Liquid Pennies
Fore
Threat Collection Records
Veterans of the psychic wars, albeit with fewer tours of duty than Blue Oyster Cult or even their kindred spirits, Osees, Liquid Pennies wade into an exploratory “Echolalia,” the fiery and chaotic 11-minute centerpiece of their aurally adventurous fourth album Fore, with an abundance of caution. Only they know what lies ahead, and even they’re afraid.

Or so it would seem, as they float down celestial rivers of soothing synth into a gathering darkness, shooting stars crossing overhead and menace creeping underneath, buzzing, zapping freakouts on the horizon, clean guitars racing at unsafe speeds and electronica fried beyond repair, even though the circuitry somehow still works. Periods of eerie calm soon give way to manic meltdowns, controlled sequenced beats vanishing into thin air as blustery drums storm a gilded prog-fusion palace where The Mars Volta plots its own disorienting sonic rebellions and hoary, monstrous vocals thunder like an angry god. All synapses firing, it’s as mad or as crazed as Fore gets, although more epic uprisings and ambushes are to come.
Experimental without being tedious, wild and violent, but also occasionally tranquil and melodic, Fore is a strangely compelling, eclectic brew of psych-rock, doom metal, dark wave, indie-folk, canonical Krautrock drive, spiraling electro-clash, and narcotic post-punk hypnosis, with mellotron, tapes, field recordings, and drum machines thrown in for good measure. And yet, it’s not a complicated mess. Instead, it feels well-plotted, even cinematic at times, flowing with ideas and taking all kinds of risks, exemplified by an urgent and ominous, yet buoyant, “Elliptic Triptych” pogoing into washing sheets of noise and strange whirr, resurrecting Can’s brand of Kosmische with an insistent drive and coating it in fuzzy sleaze.

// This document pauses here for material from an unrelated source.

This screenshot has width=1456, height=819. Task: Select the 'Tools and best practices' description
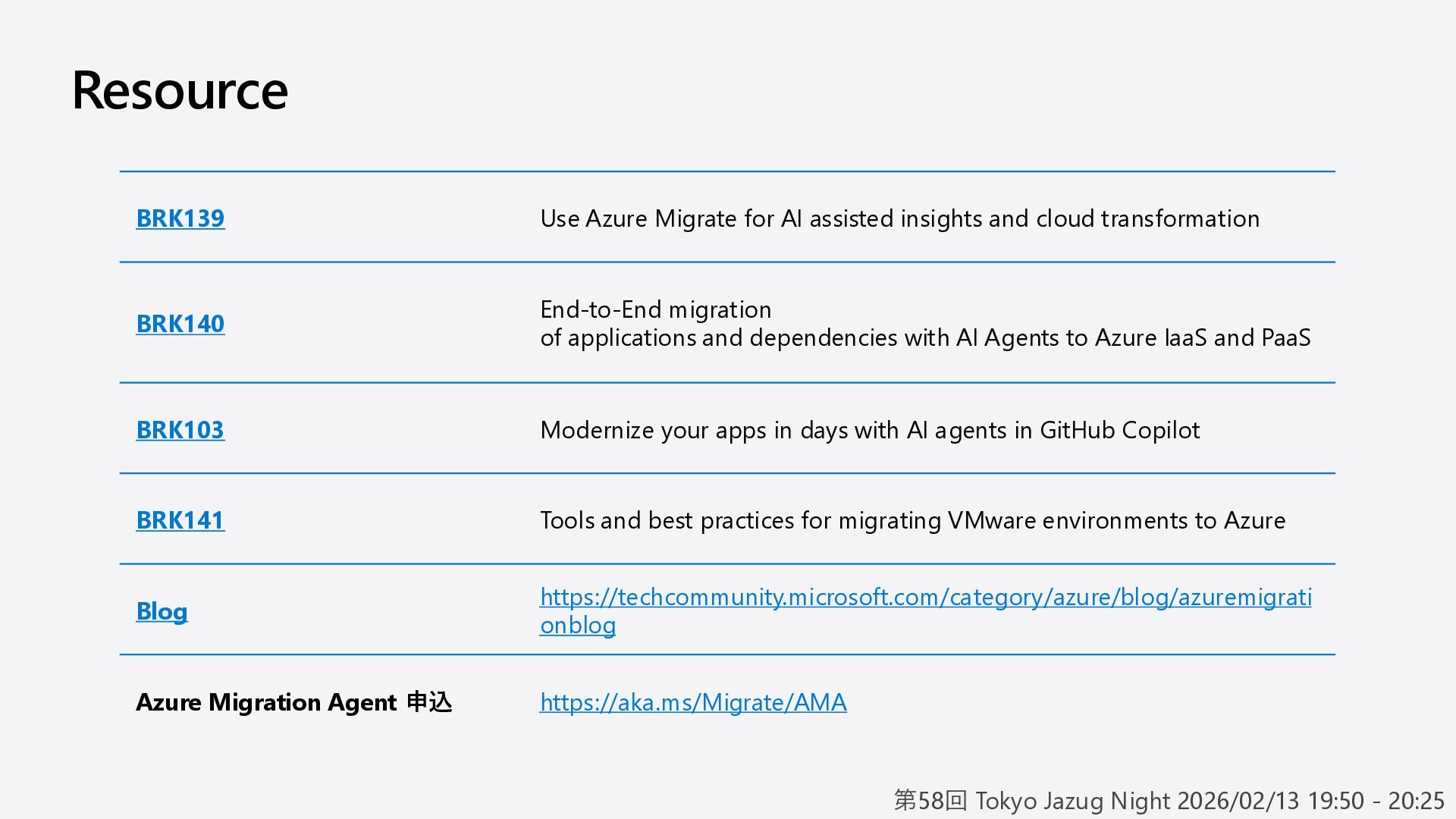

Abandoning guitars altogether, which is something new to Liquid Pennies, the trio of vocalist, guitarist, and synth wizard Chas Binns, bassist/synth provocateur Tysonious Mink, and drummer Pierson Whicker escape into the expansive and otherworldly drone brownout that is “Further Ennui” – nature sounds flitting around the perimeter – and the warped, synth-pop funhouse of “Ready Tide,” a steady, quickening drumbeat leading the way out. Setting it all in motion, the opener “Tapered Scape” is at first hauntingly hushed, yet also triggered as if being chased, before raiding Black Mountain for their tunics, their book of incantations, and heavy, atmospheric totems and falling headlong into radiant caves of blistering riffs and blinding light. Worthless as currency perhaps, Liquid Pennies are undoubtedly musical, lysergic gold on the black market.